Render the data below as a Markdown table with two columns, Row and Entry, giving each nonblank line its own numbered row. Leave the pictures out.
>> START
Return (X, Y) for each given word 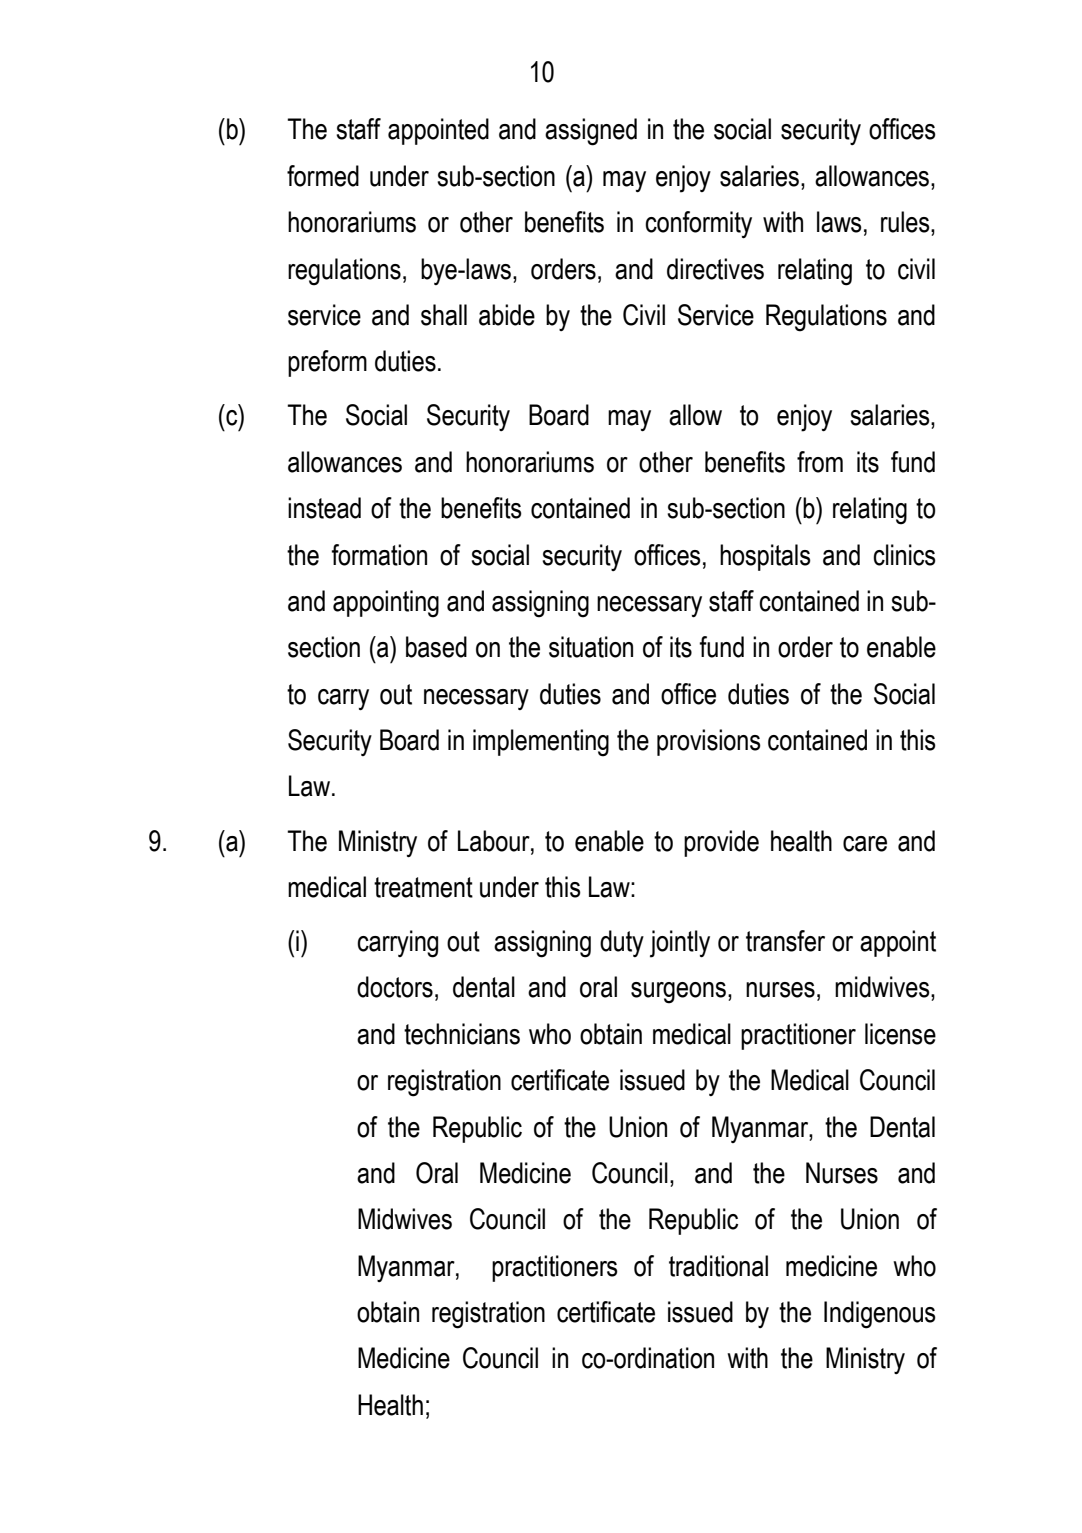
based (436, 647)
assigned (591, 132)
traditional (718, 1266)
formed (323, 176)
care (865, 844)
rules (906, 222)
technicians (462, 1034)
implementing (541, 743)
>> END
= FULL ANSWER =
| Row | Entry |
|---|---|
| 1 | Return (X, Y) for each given word  |
| 2 | based (436, 647) |
| 3 | assigned (591, 132) |
| 4 | traditional (718, 1266) |
| 5 | formed (323, 176) |
| 6 | care (865, 844) |
| 7 | rules (906, 222) |
| 8 | technicians (462, 1034) |
| 9 | implementing (541, 743) |